Como deveria ser a morte?

Na minha concepção ela deveria ser assim: quando a gente perde a esperança. Os sonhos deixam de existir. Quando não temos mais aspiração de nada fazer. Assim que a idade chega. E a gente, cansado de viver. Fecha os olhos devagarinho. Enxergamos pela última vez o pôr do sol. Abraçamos pela derradeira vez nossos netinhos. E levitamos em direção às alturas. E passamos a viver noutra vida.  De onde não se volta e se desconhece onde seja.

Já me cansei de falar de morte. Não digo que esteja preparado para quando ela vier. Penso ainda ter muitos anos pela frente a admirar o sol poente. A contar as estrelas que iluminam o firmamento. A caminhar sem destino certo. A um lugar pra mim desconhecido.

Mas quando chegar a hora dessa viagem. Não irei comprar passagem. E nem carecer de passaporte. Já que pra onde irei todos os viajores já cumpriram a missão aqui na terra. E dispensam indumentária. Qual seria o traje usado naquele lugar pra onde iremos? Pra mim basta um cadinho de nada. Um traje sumário. Melhor ainda andarmos desnudos por entre as nuvens. Já que naquele lugar deve fazer calor.

E quando chegar a minha hora espero deixar aqui embaixo um amontoado de saudades. Pessoas que comunguem sentimentos de verdadeira amizade. E que digam do fundo do peito: “como era inspirado aquele sujeito. Ele com certeza deve estar escrevendo no céu.”

Pra mim a morte deveria acontecer de repente. Durante um sono profundo. Em plena saúde. Sem dor ou sofrimento que antecedem nosso último suspiro.

A morte é consequência de estarmos vivos. Não se morre duas vezes como não se pode viver eternamente.

Desejo morrer cercado de amigos. Que lamentem de coração a minha despedida. Que derramem lágrimas de verdade; não um choro fictício.

Já escolhi data e o mês quando irei partir. Já anotei no calendário qual dia será. Vai ser nesse mês em curso. Num dia imaginário. Pra mim idealizado como trinta e um de fevereiro. Ou num primeiro de abril; dia da mentira.

A morte, na minha concepção, deveria ser num dia cinzento. Quando o sol não sai por entre as nuvens. Num dia escuro e chuvoso. Sem a menor perspectiva de clarear no decorrer do dia.

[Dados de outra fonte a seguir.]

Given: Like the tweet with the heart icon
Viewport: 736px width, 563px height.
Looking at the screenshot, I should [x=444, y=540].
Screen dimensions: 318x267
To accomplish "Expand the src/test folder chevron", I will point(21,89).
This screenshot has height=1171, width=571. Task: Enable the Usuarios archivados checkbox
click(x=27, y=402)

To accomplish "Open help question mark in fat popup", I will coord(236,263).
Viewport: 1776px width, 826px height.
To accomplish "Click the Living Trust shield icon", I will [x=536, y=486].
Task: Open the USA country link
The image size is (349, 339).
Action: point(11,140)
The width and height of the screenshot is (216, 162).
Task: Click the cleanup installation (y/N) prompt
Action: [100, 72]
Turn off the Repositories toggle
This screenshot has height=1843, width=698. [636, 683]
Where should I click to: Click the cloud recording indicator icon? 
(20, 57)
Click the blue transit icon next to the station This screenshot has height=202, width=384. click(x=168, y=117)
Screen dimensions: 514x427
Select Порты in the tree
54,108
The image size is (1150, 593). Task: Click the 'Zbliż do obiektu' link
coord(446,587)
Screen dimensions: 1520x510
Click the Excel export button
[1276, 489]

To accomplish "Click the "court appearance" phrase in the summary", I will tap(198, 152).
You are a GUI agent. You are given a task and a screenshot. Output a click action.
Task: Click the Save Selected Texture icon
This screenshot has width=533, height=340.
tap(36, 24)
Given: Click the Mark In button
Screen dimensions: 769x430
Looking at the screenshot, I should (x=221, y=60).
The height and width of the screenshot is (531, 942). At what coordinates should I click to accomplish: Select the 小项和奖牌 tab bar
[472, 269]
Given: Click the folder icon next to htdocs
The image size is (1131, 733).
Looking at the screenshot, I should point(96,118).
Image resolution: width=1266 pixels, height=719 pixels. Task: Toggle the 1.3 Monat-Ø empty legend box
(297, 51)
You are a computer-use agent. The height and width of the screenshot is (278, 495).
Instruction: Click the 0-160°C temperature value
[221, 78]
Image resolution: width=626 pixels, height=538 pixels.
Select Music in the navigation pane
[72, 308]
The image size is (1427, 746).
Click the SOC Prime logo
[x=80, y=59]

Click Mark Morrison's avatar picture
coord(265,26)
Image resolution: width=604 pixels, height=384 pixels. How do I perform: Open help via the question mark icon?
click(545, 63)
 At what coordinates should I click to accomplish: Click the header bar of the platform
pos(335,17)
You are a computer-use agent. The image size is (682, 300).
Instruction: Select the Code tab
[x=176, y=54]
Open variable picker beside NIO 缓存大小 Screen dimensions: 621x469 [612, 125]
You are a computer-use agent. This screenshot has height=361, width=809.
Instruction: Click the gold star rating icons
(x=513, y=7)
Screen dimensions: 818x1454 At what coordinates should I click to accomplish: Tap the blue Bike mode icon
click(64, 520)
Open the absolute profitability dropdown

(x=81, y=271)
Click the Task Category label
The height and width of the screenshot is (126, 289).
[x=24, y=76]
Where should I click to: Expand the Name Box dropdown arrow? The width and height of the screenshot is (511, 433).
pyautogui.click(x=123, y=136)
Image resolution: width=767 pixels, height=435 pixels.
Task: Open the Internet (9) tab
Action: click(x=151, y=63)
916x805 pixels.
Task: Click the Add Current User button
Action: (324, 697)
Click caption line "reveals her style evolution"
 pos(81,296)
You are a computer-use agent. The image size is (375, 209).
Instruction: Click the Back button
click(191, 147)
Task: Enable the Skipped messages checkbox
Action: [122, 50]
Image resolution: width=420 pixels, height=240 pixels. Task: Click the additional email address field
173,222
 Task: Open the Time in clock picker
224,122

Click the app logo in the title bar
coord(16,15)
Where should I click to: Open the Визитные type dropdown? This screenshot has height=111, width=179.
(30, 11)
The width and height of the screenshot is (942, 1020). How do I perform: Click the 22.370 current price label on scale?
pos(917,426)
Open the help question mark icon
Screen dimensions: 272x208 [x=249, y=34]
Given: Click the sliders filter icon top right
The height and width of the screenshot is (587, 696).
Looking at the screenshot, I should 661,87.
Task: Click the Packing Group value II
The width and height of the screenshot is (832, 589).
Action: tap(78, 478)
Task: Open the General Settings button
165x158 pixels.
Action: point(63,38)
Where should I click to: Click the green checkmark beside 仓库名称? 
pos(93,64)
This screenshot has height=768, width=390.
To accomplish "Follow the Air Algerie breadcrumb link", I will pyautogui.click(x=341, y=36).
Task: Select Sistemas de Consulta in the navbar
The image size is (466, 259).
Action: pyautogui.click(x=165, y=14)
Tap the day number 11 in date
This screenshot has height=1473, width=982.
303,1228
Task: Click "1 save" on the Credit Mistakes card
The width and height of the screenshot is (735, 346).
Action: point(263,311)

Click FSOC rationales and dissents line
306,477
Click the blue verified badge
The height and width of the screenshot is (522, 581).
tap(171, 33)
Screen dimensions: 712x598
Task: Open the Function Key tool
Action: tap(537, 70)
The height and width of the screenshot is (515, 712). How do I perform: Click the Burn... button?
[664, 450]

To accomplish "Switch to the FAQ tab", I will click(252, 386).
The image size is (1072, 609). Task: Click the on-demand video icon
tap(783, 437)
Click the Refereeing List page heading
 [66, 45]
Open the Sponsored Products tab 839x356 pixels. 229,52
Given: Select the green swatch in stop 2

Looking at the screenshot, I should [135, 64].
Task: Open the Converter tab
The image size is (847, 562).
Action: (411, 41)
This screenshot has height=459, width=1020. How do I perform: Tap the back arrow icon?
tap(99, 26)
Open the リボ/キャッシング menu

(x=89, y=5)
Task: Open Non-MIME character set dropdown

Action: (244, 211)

A nossa hora final, pra mim desconhecida. Deveria ser ao final do ano. Quando mais um ano chega. Sem perspectivas de viver para sempre. Já que nossa saúde, já bem debilitada. Não oferece chance de melhoras.

A minha expectativa sobre a morte não seria continuar a viver indefinidamente. Já que ninguém fica pra semente. Todos partem. Sem chance de dizer: “por favor, adiem minha despedida. Desejo ficar aqui mais um ano. Que sejam alguns dias apenas”.

Um dia a morte chega. Que venha bem depressa para aqueles sofredores. Já pra quem não sofre que ela venha de mansinho. A passos de tartaruga manquitola. Que anda olhando pra trás.

No meu entendimento a morte deveria acontecer sem nosso conhecimento. Sem provocar lamentos aos que aqui permanecem. Sem choro nem vela. Nem uma fita amarela escrita com o nome dela.

A morte deveria ser assim. Um céu que pouco a pouco escurece. E a gente nem soubesse que seria o fim.

Pra mim morrer é inevitável. Mas não sofram por isso. Vivam em paz.